Science Advisory Report 2009/018
Does eelgrass (Zostera marina) meet the criteria as an ecologically significant species?
Summary
- Eelgrass (Zostera marina) occurs commonly in eastern Canada.
- Under pristine conditions, eelgrass is a persistent and constant habitat feature.
- Loss of eelgrass and other seagrass populations is a worldwide phenomenon largely associated with anthropogenic stresses.
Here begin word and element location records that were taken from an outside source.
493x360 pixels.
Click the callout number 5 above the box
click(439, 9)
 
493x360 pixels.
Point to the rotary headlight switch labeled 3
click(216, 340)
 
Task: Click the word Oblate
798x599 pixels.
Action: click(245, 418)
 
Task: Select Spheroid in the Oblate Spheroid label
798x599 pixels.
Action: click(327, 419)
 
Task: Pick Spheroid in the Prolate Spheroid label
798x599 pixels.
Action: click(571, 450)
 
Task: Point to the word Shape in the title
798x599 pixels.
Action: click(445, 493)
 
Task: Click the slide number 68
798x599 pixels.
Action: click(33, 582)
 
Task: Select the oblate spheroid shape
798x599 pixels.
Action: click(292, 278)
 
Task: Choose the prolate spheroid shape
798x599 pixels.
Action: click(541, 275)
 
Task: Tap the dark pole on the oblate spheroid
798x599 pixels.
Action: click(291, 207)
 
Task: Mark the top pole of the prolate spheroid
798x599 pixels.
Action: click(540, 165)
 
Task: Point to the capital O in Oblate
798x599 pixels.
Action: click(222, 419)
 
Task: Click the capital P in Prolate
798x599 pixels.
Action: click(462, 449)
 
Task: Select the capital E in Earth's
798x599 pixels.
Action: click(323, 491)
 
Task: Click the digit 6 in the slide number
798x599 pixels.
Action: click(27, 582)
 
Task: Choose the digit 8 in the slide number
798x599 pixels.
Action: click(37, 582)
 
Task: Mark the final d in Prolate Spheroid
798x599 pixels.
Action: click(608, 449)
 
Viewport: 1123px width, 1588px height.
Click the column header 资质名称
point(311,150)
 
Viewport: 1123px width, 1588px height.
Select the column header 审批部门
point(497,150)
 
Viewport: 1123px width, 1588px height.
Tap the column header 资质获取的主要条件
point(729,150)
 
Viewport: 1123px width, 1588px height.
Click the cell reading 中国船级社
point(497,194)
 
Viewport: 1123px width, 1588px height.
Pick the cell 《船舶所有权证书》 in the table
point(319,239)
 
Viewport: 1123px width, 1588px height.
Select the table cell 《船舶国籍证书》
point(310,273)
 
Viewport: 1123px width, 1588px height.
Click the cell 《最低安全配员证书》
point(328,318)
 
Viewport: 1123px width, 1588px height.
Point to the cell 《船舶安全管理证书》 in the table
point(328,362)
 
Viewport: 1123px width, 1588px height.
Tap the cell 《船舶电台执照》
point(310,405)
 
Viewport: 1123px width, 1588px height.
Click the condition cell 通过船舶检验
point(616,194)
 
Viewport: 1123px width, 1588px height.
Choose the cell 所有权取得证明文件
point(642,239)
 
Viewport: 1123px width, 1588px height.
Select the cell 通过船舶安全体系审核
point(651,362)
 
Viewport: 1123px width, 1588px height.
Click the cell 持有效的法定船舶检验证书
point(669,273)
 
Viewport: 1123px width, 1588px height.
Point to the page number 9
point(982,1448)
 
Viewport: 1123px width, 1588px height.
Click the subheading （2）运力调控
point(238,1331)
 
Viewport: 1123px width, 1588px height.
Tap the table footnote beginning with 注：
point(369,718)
Eelgrass populations have been lost in virtually all areas of intense human settlement.
- Eelgrass plays an important role in the physical structuring of the nearshore marine environments by filtering the water column, stabilizing sediment, and buffering shorelines.
- Eelgrass meadows have extremely high levels of primary production, ranking among the most productive ecosystems on the planet.
- Eelgrass adds spatial complexity above and below the substrate creating a three-dimensional habitat that contributes to higher densities and different species compositions than in unstructured habitats, particularly mud/sand flats.
- Numerous species across several phyla (seaweed, invertebrates, fish) utilize the support structures of eelgrass and / or benefit from lower predation rates in vegetated habitat compared to unvegetated areas.
- There are no substitute structuring organisms with the same function as eelgrass that can grow on the sand/mud flats of intertidal and subtidal areas within the salinity ranges occupied by eelgrass. In the absence of eelgrass, these areas would consist of sand/mud flats.
- By being sufficiently abundant and widely distributed, eelgrass often constitutes a dominant habitat feature and has a measurable influence on the overall ecology of adjacent terrestrial and marine ecosystems.
- Eelgrass (Zostera marina) in eastern Canada has characteristics which meet the criteria of an Ecologically Significant Species. If the species were to be perturbed severely, the ecological consequences would be substantially greater than an equal perturbation of most other species associated with this community.